Our operations are subject to stringent and complex laws and regulations pertaining to health, safety, and the environment. We are subject to laws and regulations at the federal, state and local levels that relate to air and water quality, hazardous and solid waste management and disposal and other environmental matters.  The cost of planning, designing, constructing and operating our facilities must incorporate compliance with environmental laws and regulations and safety standards.  Failure to comply with these laws and regulations may trigger a variety of administrative, civil and potentially criminal enforcement measures. At September 30, 2015, our accrual of approximately $0.4 million was primarily related to the matter described above, which is based on our undiscounted estimate of amounts we will spend on compliance with environmental and other regulations.

 

10



 

CRESTWOOD OPERATIONS LLC

NOTES TO CONSOLIDATED FINANCIAL STATEMENTS

(unaudited)

 

Self-Insurance

 

We utilize third-party insurance subject to varying retention levels of self-insurance, which management considers prudent.  Such self-insurance relates to losses and liabilities primarily associated with medical claims, workers’ compensation claims and general, product, vehicle and environmental liability.  Losses are accrued based upon management’s estimates of the aggregate liability for claims incurred using certain assumptions followed in the insurance industry and based on past experience.  The primary assumption utilized is actuarially determined loss development factors.  The loss development factors are based primarily on historical data.  Our self insurance reserves could be affected if future claim developments differ from the historical trends.  We believe changes in health care costs, trends in health care claims of our employee base, accident frequency and severity and other factors could materially affect the estimate for these liabilities.  We continually monitor changes in employee demographics, incident and claim type and evaluates our insurance accruals and adjusts our accruals based on our evaluation of these qualitative data points.
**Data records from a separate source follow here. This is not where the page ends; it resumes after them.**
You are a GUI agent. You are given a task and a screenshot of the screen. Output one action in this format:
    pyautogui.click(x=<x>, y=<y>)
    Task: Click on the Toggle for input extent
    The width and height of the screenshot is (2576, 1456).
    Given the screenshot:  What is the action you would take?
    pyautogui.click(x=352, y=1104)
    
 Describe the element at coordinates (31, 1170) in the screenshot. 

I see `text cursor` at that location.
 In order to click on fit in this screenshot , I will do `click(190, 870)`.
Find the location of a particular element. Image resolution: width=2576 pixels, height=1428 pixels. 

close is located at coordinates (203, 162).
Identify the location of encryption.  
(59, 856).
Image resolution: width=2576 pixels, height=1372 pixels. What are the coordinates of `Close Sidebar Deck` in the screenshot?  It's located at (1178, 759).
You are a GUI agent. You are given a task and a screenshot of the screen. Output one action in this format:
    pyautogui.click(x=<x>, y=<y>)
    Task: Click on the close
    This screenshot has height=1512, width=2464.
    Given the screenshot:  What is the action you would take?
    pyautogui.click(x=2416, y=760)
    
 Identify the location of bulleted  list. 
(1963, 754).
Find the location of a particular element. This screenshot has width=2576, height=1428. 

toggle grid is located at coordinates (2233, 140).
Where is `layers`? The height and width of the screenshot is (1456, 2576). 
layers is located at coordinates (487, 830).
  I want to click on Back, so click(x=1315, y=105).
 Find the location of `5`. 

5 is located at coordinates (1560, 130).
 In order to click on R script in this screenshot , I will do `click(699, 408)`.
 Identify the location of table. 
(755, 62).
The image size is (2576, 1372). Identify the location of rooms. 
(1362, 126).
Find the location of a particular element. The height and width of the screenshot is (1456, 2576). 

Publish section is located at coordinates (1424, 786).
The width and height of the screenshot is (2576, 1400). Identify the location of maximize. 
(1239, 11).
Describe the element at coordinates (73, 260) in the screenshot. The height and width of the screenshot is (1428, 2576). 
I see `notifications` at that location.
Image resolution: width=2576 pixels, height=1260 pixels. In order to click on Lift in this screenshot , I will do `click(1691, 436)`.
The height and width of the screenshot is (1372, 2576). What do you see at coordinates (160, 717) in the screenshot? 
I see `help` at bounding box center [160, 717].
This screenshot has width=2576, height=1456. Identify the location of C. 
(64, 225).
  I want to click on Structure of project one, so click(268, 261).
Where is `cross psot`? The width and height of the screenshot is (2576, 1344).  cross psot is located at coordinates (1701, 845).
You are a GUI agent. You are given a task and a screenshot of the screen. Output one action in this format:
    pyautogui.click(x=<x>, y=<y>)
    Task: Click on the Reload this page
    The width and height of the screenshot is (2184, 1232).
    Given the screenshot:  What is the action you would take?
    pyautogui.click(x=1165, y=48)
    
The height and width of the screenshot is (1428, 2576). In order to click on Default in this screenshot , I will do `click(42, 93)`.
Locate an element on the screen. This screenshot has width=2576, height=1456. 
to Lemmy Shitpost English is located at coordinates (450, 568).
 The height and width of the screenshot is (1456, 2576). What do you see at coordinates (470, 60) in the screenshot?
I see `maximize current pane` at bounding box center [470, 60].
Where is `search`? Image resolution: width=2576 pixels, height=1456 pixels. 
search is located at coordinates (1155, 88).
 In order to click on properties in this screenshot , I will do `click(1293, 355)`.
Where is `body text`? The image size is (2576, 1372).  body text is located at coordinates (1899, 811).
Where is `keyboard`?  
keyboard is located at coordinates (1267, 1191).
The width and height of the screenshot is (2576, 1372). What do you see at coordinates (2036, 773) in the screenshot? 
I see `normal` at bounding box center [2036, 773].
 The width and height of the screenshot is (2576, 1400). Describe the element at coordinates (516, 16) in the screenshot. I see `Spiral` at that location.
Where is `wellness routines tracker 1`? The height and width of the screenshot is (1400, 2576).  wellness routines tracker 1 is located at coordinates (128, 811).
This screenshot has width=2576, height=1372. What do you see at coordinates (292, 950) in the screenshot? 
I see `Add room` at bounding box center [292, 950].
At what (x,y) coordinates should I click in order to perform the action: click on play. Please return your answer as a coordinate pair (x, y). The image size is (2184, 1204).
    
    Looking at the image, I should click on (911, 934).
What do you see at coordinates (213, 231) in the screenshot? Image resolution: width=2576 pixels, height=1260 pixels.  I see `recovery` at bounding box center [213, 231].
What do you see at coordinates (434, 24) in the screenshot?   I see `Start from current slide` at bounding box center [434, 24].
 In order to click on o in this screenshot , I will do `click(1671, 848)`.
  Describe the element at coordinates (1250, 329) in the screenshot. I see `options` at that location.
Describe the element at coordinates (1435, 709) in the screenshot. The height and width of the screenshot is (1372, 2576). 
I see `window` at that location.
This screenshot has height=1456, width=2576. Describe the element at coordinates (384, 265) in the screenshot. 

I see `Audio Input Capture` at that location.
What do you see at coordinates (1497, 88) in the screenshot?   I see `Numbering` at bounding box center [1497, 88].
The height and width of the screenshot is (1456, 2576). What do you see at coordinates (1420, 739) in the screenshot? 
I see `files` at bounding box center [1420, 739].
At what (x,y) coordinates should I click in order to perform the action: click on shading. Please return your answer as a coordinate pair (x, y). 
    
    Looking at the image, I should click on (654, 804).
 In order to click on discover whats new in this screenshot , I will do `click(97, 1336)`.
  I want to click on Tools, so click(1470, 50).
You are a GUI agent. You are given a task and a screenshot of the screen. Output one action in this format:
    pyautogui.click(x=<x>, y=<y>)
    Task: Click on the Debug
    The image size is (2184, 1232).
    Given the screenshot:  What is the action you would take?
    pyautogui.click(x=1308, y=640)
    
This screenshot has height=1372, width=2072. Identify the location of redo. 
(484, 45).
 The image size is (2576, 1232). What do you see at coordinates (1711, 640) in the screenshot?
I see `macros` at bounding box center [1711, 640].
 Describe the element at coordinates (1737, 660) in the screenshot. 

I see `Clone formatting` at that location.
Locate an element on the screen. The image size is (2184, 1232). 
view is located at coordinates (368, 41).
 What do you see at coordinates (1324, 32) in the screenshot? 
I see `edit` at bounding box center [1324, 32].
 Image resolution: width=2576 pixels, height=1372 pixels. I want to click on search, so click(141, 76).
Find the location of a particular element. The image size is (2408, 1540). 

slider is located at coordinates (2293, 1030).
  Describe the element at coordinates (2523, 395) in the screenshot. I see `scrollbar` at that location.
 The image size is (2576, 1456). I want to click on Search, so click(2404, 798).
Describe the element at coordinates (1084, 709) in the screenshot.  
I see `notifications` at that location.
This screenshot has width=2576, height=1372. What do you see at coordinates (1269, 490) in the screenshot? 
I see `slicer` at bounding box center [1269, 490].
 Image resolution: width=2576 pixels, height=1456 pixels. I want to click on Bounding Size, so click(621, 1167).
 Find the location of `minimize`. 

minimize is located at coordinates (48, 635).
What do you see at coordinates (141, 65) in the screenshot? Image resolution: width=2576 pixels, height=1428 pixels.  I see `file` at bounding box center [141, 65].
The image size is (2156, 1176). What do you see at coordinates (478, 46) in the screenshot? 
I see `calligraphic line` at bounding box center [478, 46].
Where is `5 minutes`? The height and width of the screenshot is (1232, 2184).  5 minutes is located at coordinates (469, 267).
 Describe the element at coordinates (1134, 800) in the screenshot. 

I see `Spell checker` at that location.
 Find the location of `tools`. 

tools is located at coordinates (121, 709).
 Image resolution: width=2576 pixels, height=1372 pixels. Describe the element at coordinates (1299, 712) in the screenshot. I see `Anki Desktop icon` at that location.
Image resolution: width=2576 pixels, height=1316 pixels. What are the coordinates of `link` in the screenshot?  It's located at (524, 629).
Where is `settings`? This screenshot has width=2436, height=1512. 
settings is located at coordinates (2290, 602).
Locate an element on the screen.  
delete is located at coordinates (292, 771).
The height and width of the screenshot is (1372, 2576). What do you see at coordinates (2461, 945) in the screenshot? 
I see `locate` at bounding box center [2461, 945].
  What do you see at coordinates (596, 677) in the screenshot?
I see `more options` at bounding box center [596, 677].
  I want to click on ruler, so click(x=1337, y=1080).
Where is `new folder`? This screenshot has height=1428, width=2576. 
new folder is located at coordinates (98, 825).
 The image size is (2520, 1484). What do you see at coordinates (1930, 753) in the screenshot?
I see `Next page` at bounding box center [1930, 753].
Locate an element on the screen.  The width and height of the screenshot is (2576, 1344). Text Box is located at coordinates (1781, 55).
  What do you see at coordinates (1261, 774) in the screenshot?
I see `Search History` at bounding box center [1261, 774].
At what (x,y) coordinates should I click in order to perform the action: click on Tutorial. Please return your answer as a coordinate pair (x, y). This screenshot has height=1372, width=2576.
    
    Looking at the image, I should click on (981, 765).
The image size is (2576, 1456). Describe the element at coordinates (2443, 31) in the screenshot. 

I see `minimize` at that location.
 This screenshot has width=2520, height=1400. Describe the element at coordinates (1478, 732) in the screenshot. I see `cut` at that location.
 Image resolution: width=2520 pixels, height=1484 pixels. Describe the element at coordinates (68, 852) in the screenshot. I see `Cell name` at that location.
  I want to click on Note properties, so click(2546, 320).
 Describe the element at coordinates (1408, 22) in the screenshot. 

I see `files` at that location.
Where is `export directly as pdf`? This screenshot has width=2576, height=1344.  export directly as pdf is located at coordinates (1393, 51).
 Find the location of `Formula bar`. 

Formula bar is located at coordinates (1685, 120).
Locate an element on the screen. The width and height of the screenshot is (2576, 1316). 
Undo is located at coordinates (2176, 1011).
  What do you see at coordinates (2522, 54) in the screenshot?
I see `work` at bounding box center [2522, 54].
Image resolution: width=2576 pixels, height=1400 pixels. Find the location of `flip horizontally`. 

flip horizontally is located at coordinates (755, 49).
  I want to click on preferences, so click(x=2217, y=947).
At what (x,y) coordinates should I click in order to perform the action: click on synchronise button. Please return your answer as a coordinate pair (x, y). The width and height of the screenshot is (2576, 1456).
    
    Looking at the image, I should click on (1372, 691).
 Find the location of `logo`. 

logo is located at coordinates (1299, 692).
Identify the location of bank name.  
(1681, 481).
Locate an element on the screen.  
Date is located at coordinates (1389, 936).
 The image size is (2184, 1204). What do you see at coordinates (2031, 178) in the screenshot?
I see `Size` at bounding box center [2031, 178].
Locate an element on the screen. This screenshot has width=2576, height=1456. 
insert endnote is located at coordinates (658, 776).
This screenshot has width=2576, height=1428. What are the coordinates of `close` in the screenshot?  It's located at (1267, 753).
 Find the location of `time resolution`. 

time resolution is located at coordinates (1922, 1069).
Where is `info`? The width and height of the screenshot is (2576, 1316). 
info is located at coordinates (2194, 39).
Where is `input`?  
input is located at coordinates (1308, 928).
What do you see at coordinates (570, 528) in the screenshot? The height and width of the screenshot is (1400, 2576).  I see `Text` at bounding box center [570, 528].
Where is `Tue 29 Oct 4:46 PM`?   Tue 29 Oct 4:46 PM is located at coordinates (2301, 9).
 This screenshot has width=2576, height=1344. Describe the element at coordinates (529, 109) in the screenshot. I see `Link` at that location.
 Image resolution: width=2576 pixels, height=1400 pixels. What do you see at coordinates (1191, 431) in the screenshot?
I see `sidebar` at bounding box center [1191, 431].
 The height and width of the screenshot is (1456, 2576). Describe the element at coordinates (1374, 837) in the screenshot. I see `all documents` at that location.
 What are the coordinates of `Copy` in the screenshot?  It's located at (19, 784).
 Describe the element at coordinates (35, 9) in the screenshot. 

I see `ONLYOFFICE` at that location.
At September 30, 2015, our self-insurance reserves were $5.7 million.  We estimate that $3.7 million of this balance will be paid subsequent to September 30, 2016.  As such, $3.7 million has been classified in other long-term liabilities on our consolidated balance sheet.

 

Note 7 — Related Party Transactions

 

We enter into transactions with our affiliates within the ordinary course of business.  Our employees also support the operations of CMLP and CEQP.  We share common management, general and administrative and overhead costs with CMLP and CEQP and accordingly, we allocate certain general and administrative costs incurred directly or indirectly on their behalf.  Costs allocated to CMLP and CEQP were based on identification of our resources which directly benefited CMLP and CEQP and their respective estimated usage of shared resources and functions.  All of the allocations were based on assumptions that management believed were reasonable.  During the nine months ended September 30, 2015, we allocated approximately $40.3 million and $9.3 million of general and administrative costs to CMLP and CEQP, respectively.

 

Certain of our employees providing services to CEQP participate in CEQP’s long-term incentive awards program.  During the nine months ended September 30, 2015, CEQP allocated approximately $1.6 million of net compensation expense to the Company.

 

Storage Agreements.  Our subsidiary, Crestwood Services LLC (Crestwood Services) leases 100% of the operationally available storage capacity at CMLP’s Bath storage facility, under a five-year contract entered into in March 2011.  During the nine months ended September 30, 2015, the storage fee was approximately $10.1 million and is included in costs of product/services sold on our consolidated statement of operations.

 

Product Purchases.  Crestwood Services purchases natural gas liquids at indexed prices from CMLP’s Willow Lake system under a monthly agreement. For the nine months ended September 30, 2015, our product purchases related to this agreement were approximately $1.3 million.